Last week I blogged about your Document Retention Policy. As part of that policy, you will set forth an automatic email destruction date. For example, your policy could state that after four years all emails not pulled aside for relative retention reasons will be destroyed. You really don’t need to keep all the thousands and thousands of emails from four years ago related to solicitations, clarifications, confirmations, directions and meetings for beer. It is costing you to keep it. So get rid of it.
The Policy should be understood and followed by all employees, and employees who don’t follow it should be disciplined. Yes, it is that important. The Policy should be periodically audited for compliance and reviewed for legal and technology updates.
Your Document Retention Policy should also deal with “The Litigation Hold.” When litigation is ‘reasonably foreseeable’ you have to put the brakes on any document destruction. As a party to a lawsuit you have a duty to preserve evidence. The Policy should set forth who is in charge of declaring a Litigation Hold and what to do when one is in place.

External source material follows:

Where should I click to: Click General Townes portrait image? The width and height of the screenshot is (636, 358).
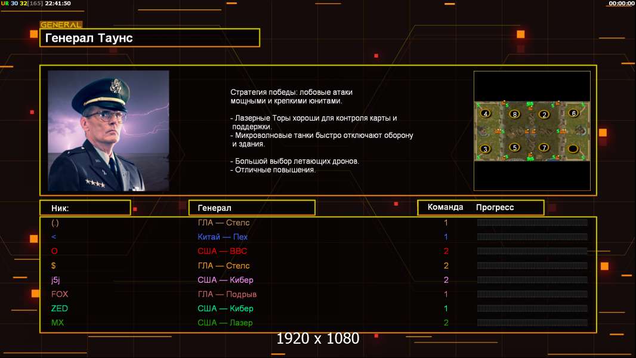pos(109,131)
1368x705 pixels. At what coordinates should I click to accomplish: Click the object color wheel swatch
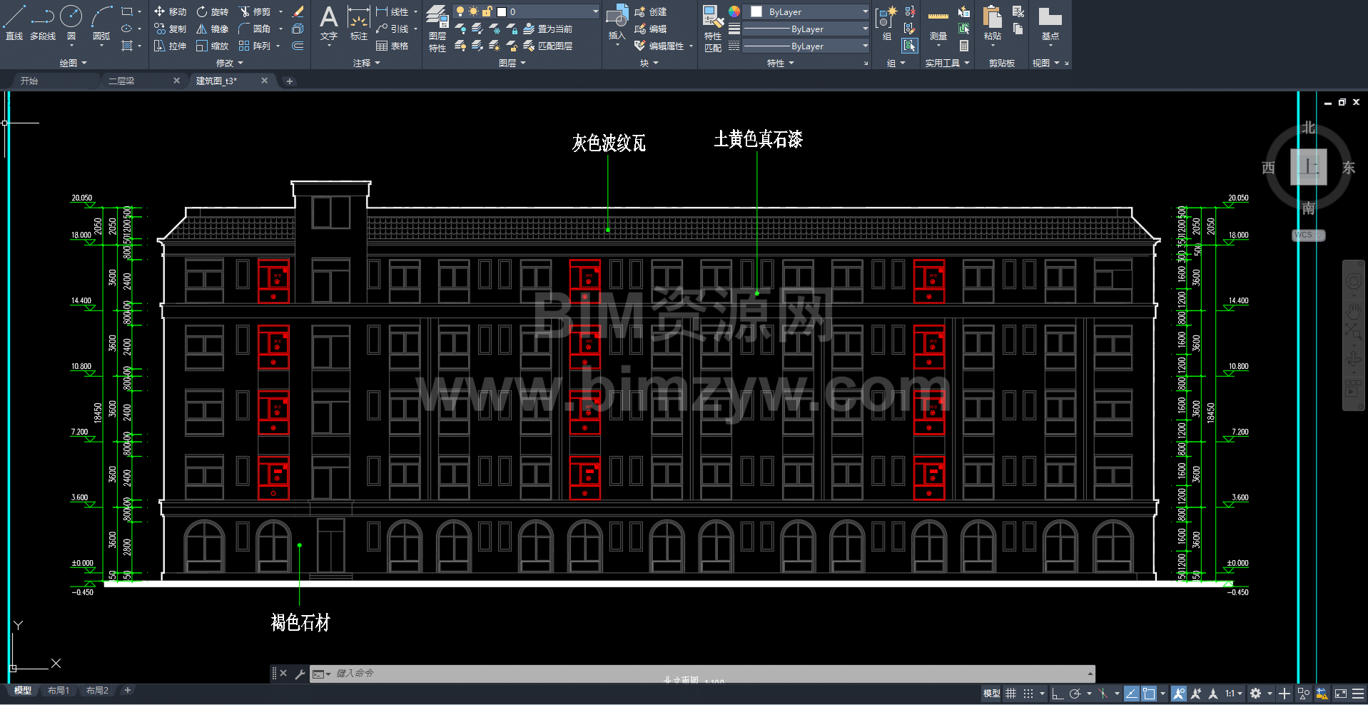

The question then becomes when is litigation reasonably foreseeable? Well, service of lawsuit certainly qualifies. At that point you’ve been sued. But a demand letter or a legitimate verbal threat of litigation is also considered a reasonably foreseeable event, as is any initial investigation by any governmental or law enforcement agency. An incident or accident involving a property or personal injury also qualifies. In such situations, or in similar matters, it is best to consult with your attorney.